Supplied material:
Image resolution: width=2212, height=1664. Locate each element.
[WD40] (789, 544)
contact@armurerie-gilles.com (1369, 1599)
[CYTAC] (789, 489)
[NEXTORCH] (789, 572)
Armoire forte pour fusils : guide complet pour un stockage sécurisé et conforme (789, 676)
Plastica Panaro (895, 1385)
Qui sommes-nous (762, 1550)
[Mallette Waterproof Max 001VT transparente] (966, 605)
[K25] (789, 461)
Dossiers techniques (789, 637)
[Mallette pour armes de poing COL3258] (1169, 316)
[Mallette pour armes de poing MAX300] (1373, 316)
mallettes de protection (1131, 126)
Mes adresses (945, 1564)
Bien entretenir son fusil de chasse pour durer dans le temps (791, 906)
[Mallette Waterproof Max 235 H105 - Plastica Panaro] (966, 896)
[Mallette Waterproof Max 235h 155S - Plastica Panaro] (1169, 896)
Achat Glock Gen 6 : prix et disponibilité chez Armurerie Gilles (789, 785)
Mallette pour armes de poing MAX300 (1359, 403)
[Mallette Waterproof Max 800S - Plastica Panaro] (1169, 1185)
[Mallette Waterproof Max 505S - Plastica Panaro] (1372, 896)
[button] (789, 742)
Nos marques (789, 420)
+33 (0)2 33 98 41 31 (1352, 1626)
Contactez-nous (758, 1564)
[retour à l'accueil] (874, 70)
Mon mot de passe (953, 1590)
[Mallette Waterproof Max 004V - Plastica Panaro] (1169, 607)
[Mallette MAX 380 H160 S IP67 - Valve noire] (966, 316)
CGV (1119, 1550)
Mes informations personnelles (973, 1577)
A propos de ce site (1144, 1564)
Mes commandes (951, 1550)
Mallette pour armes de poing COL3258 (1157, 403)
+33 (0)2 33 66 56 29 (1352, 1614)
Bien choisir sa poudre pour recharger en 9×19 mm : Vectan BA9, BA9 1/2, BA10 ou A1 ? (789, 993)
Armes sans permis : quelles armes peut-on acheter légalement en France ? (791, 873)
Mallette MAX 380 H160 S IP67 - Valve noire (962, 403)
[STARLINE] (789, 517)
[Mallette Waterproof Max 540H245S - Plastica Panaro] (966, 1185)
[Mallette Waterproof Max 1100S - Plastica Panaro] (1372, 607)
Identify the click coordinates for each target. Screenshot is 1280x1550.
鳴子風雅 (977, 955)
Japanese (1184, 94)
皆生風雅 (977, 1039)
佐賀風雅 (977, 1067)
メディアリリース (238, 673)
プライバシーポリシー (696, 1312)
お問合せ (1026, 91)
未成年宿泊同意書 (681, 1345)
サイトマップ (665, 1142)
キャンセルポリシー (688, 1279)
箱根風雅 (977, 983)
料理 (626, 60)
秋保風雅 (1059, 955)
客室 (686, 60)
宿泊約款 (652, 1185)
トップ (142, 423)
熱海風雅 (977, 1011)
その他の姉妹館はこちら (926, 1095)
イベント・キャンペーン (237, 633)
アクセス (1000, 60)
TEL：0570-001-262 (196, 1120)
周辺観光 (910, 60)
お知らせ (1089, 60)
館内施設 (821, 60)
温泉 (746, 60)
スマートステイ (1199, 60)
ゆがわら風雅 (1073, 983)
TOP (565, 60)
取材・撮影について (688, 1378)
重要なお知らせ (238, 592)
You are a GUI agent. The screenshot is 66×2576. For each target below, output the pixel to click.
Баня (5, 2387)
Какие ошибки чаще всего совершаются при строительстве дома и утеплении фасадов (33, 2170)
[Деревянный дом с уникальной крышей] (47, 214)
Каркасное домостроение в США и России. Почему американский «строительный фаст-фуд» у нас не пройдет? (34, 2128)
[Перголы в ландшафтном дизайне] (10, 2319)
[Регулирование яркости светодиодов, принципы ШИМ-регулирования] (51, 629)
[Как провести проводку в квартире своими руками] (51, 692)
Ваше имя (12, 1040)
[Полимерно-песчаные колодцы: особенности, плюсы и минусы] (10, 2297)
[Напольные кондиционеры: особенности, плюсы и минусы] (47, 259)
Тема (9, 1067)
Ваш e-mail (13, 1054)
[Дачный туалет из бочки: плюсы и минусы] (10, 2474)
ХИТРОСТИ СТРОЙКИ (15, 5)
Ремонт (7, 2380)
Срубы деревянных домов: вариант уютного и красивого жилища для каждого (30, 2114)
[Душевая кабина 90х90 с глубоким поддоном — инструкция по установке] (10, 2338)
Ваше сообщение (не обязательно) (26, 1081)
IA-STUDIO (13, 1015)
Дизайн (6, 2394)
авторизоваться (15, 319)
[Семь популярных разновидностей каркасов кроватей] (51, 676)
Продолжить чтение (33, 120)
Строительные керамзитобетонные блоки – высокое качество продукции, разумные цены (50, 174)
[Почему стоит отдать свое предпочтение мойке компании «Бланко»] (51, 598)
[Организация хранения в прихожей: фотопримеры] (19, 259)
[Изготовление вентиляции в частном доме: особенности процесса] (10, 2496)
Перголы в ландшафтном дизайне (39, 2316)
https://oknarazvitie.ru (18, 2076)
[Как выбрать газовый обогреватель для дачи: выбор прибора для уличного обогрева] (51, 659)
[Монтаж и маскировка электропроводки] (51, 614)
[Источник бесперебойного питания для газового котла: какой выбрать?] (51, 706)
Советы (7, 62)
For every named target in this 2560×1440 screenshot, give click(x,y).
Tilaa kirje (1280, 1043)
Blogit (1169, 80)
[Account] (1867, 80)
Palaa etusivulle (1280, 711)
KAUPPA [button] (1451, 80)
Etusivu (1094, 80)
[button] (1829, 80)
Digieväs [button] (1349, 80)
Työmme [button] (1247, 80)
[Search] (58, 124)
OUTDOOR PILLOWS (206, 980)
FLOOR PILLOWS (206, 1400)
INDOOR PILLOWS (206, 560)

What to produce: Filter on the word "button": copy each matching line from the entries above.

Answer space:
[button] (789, 742)
KAUPPA [button] (1451, 80)
[button] (1829, 80)
Digieväs [button] (1349, 80)
Työmme [button] (1247, 80)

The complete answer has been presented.